Banners ads have become cheap, and I mean that in two senses of the word--CPMs are ridiculously low, and many of the ads are perceived by consumers as annoying, seedy, and gaudy. This makes banner ads easy to ignore, or in the words of this funny video: "Most banner ads aren't harmful to humans, provided you leave them alone and avoid making direct eye contact."

Studies show that consumers hold banner ads in very low esteem. Late last year Nielsen reported that consumers find banner ads the second least trustworthy ad medium; only mobile banner ads were seen as less trustworthy.

I think the reason for this is pretty easy to discern; just look at Yahoo's home page tonight. Yahoo is the second most trafficked site on the Internet, and their home page should be a spot for high-quality brands to advertise.
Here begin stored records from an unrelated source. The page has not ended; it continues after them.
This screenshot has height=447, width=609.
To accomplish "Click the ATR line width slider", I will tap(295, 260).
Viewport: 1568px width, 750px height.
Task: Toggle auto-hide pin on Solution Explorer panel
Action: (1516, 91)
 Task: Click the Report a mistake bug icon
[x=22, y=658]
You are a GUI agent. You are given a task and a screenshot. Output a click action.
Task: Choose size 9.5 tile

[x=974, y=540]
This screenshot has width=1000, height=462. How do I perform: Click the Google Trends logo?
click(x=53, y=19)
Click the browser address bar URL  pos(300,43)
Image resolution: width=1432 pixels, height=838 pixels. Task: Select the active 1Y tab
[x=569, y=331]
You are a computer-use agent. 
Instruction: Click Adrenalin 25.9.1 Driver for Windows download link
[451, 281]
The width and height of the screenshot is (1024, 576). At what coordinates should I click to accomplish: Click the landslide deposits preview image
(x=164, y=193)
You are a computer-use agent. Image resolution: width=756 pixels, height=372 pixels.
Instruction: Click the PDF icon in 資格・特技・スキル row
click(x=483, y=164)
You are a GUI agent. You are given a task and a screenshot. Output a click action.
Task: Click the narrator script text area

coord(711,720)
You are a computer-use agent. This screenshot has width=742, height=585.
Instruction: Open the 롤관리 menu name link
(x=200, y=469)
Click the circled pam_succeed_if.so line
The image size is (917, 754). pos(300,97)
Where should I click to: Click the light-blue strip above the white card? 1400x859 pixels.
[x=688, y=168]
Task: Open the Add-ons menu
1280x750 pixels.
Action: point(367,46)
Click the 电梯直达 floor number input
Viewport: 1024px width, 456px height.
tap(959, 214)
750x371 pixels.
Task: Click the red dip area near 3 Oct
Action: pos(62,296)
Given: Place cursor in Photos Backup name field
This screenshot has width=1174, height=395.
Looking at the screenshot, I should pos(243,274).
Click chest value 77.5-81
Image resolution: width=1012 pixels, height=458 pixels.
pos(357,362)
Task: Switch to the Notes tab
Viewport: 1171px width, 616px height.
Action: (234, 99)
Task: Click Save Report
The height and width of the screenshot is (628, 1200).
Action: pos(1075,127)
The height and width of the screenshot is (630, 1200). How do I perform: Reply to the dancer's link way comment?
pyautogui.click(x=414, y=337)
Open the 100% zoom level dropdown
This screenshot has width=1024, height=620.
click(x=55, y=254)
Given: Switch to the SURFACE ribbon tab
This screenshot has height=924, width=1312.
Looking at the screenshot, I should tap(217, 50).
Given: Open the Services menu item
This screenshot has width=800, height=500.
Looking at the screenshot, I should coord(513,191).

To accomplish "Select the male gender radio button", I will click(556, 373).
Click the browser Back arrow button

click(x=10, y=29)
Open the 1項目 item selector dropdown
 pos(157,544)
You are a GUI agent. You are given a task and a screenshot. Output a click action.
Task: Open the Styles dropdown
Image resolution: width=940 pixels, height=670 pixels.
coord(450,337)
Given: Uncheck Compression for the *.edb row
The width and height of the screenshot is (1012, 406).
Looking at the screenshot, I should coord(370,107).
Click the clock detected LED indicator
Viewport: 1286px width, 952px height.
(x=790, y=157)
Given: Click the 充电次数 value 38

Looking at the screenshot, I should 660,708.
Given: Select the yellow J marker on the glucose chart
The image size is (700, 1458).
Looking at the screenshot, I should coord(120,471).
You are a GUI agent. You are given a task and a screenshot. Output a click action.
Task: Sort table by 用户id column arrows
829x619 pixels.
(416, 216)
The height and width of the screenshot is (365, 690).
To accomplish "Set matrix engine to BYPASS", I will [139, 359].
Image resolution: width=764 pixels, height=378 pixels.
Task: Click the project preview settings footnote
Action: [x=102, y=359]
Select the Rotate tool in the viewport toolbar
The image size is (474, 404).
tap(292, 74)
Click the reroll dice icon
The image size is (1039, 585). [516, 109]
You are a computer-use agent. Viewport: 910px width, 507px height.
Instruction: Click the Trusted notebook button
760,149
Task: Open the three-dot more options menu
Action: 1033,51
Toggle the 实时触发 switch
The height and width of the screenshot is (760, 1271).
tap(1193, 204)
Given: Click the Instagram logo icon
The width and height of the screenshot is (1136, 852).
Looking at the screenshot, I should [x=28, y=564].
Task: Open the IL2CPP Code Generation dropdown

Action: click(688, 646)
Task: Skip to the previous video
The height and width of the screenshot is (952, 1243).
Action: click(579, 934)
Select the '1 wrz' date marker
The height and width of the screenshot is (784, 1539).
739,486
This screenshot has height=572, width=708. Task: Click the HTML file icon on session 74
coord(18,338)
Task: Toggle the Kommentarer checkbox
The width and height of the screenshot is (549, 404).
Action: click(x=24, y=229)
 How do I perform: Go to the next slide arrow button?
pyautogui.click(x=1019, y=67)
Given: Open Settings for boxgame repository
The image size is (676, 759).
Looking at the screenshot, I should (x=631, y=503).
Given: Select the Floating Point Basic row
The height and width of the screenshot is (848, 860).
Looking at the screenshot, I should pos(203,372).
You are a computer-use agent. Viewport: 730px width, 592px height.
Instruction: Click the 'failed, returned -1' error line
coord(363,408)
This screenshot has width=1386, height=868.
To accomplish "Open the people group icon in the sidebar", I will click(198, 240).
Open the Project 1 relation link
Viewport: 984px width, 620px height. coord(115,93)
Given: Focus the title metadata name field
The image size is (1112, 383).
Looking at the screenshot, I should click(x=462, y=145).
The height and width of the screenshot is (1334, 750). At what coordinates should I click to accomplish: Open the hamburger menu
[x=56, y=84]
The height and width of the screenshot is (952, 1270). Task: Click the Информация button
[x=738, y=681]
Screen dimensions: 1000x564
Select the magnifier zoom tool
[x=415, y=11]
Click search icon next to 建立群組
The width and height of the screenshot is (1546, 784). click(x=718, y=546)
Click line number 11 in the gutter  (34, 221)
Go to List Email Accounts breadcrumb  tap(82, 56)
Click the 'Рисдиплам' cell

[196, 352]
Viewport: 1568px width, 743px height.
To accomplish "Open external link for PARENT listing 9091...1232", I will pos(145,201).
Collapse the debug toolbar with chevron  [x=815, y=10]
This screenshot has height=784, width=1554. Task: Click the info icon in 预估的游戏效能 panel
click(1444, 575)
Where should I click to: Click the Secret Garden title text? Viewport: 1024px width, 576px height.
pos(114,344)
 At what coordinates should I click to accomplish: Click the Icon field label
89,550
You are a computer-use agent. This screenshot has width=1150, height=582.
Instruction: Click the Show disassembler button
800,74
Instead, the home page currently has banner ads for online degrees and free credit reports.

Why would a marketer wish to have their brand promoted in this same spot in the future, after visitors have been educated to ignore, or worse yet, to think poorly of the products advertised here? It's a little like placing an ad at the back of a local publication among the pages where consumers expect to find dating and phone sex ads.

Speaking of which, Web sites and online ad networks may be well advised to take a cue from Manhattan Media, which purchased the New York Press and immediately banned sexually-oriented ads from the publication. The company noted that while it would “initially take a financial hit by dropping sex ads...the long-term growth prospects for this widely circulated newspaper (will) dramatically increase as it is remade into a reputable publication.”

High-quality sites would be better off to reserve prime online real estate for high-quality brands, even if this means accepting lower ad rates in the short-term. The practice of providing inventory to the highest bidder--no matter how chintzy the product, brand or creative--is degrading consumer perception of online ads.